The authors extensively cover the psychological injuries caused by workplace violence. Post-traumatic stress disorder (PTSD) is a familiar problem, especially for those with military combat experience. But healthcare workers experience similar combat-like situations. The Manitoba Nurses Association reported that 40 percent of their members experience PTSD symptoms related to violence at work. And those psychological injuries are compounded by failure of management to provide appropriate support or interventions despite the fact that “timely and appropriate support and intervention have been shown to decrease the likelihood of ongoing psychological trauma (p. 33).” One nurse who was physically and sexually assaulted was provided no counseling or referral to a sexual assault center. Such neglect is the rule, not the exception.
Added to this is the “blame game,” where workers are personally blamed for the attacks they endured and retaliated against for trying to improve working conditions or for speaking out publicly because management considers assaults “just part of the job.” In my work, I would often hear unbelievable stories from healthcare workers who were “counseled” and disciplined even before their physical injuries were addressed. After all, managers reasoned, the duty of healthcare workers was to keep the patients under control; if the patients were out of control, the workers had clearly failed in their job duties. End of story. The fear of retaliation for reporting incidents or speaking out also discourages workers from reporting.
And as in the United States, workers’ compensation systems are reluctant to approve compensation for work-related psychological injuries.

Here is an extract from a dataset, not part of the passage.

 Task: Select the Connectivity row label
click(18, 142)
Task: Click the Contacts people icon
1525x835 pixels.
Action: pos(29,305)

A key theme of the book is that there is no conflict between patient care and workplace safety; nor is there any conflict between a patient’s right to humane and therapeutic care and a worker’s right to a safe workplace. Addressing staffing issues not only prevents assaults, but also provides better therapeutic interventions for patients and residents.
What can be done about workplace violence in healthcare institutions? The immediate solutions are obvious and proven: additional staffing to provide quality patient care and to protect workers who are under attack. Structuring facilities so that they are safe, with locked rooms, desks that can’t be reached across, adequate lighting and panic alarms. Administrative procedures like training workers in de-escalation techniques, flagging patients with a history of violence and recording and investigating all violent incidents. In addition, focus needs to be placed on better care and follow-up for victims of violence; not just their physical wounds, but their psychological wounds as well. And finally, government officials, management and patient advocates need to recognize that all workers have a right to come home safe at the end of the work day.

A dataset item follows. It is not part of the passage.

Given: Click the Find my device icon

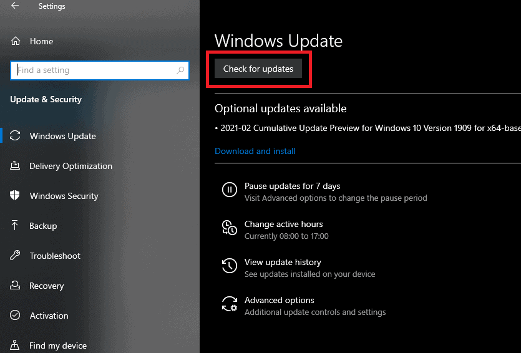Looking at the screenshot, I should [x=14, y=345].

But the real solutions cannot be found in each individual workplace. The causes of workplace violence in healthcare institutions are largely systemic and the solutions must be systemic as well. In the United States, OSHA is working on a new standard to protect workers in healthcare and social services. 4 But OSHA standards often take decades to finalize. To speed up the process, the US House of Representatives passed bipartisan legislation in 2019 and in 2021, that would have required OSHA to issue a workplace violence standard within 24 months. 5 The bill has not come to a vote in the Senate.
Canada has a much more decentralized worker protection system, but workers have stronger unions to protect them and effect change. They are working to improve staffing, training and protections while fighting the myths that workplace assaults are “part of the job” and that healthcare workers are to blame. Ultimately, in both Canada and the United States, healthcare workers and their unions will be the key to meaningful change.